「試合後の会見で大谷選手から反省の言葉が続き、それ以上突っ込んで質問できる雰囲気ではありませんでした。あんなに落ち込んでいる大谷選手を見たのはドジャース入りして初めてかもしれません」(在米ジャーナリスト)
8月21日(日本時間、以下同)、ドジャース・大谷翔平選手(31)は対戦相手・ロッキーズの本拠地「クアーズ・フィールド」で復帰後10試合目の登板。しかし、4回を投げてメジャー自己ワーストタイの9安打、5失点でKOされ、今季初の負け投手となった。
取材陣の前で大谷は、「チームに申し訳ないですし、ただただ自分の投球に不満がある。情けないなという投球内容だった」と終始、神妙な表情だった。『メジャーリーグ・完全データ選手名鑑2025』の著者でスポーツライターの友成那智さんは言う。
「この日、大谷選手が先発した『クアーズ・フィールド』は標高1千600mの高地に位置しています。そのため空気抵抗が少なく、打球は飛ぶけれど、変化球が曲がりにくく、スタミナも削られる。投手にはとても厄介な球場として知られています。

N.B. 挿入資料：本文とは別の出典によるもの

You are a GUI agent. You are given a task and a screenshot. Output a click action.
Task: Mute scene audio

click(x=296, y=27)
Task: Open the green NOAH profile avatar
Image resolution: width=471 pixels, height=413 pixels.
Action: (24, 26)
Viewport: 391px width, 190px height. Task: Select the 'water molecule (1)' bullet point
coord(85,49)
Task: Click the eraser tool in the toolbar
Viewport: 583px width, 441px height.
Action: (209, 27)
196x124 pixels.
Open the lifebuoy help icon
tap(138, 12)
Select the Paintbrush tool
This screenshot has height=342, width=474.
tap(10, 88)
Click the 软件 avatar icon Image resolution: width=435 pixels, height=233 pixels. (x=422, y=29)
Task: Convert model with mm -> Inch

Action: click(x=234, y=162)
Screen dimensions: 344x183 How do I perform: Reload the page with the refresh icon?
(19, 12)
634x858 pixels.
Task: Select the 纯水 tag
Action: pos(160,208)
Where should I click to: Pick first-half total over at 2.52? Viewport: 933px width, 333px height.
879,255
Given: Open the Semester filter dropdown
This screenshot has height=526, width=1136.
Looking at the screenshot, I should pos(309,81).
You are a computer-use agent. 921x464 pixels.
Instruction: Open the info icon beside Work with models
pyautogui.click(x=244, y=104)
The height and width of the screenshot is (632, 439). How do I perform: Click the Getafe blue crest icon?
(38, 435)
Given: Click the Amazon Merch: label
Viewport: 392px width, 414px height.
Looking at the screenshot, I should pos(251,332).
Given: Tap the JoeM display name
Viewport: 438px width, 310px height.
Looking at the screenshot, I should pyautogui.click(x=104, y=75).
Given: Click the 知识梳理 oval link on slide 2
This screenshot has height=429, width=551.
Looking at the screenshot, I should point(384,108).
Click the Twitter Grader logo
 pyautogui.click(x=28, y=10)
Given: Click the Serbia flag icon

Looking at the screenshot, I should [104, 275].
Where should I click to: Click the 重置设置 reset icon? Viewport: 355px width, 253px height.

大谷選手はスライダーを66球中33球も多投して、打者の視線をかわしにいきましたが、三振も3つしか奪えなかった。あれだけ三振を奪えなかったのは珍しいです。4回にはマウンドでピッチャーライナーを右太もも付近に受けるという不運も加わりました。ベンチへと引き揚げる際には、グラブを振り上げて今にもたたきつけそうなしぐさを見せるほど、大谷選手は悔しさをにじませていましたね。
試合後のインタビューで彼があれほど反省していたのは、“勝たなくてはいけない試合”だったからなんですね。対戦相手のロッキーズはナ・リーグの最弱チームで、相手のピッチャーが防御率7点台でしたから……。
打者としては不調時も比較的強気なコメントが多い大谷選手ですが、投手としては違います。現地のファンも“こんな悲壮感あふれるオオタニを久々に見た”“珍しく感情が出ている。やはり投手のほうが好きなのだろう”といった声が出ていました」
くしくもこの日、メジャーリーグ(MLB)の公式サイトがエンゼルス在籍時代と比べ、大谷が投手としてどう変わったのかを分析したデータを公開。そのなかで際立って異なる点が3つあると指摘されていた。1つは球速が上がったこと。残り2点は“勝負球”の変化だった。前出の友成さんは続ける。
「大谷選手の決め球の代名詞・スプリットはエンゼルス時代、5球に1球、約20%の頻度で見られていたのですが、今年はわずか4%未満まで低下しているというのです。彼のスプリットはMLBの公式サイトでも“野球界で最強の球種”だと評価されていました。その代わりにスライダーを進化させた“スイーパー”を多用するようになりました。
大谷選手は’23年、右脇腹を痛める前からスプリットのコントロールに苦労し始めて、あまり投げなくなりました。そこに彼の大きな悩みがあるのかもしれません。
現在のドジャースは首位から一時陥落してしまうほど、チームの先発ローテーションに苦労しています。大谷選手は“二刀流復帰した今こそ、チームに貢献しなければ”と意気込んでいただけにショックが大きかったのでしょう」
最下位球団との対戦で負け投手となってしまった現実に、大谷は周囲が思う以上に過剰反応し、“野球人生で最大のピンチを迎えている”と感じているようなのだ。
8月13日の試合では、打者としてトリプルプレーを喫していた。炎天下の試合が続き、さすがの大谷も夏バテしているのか――。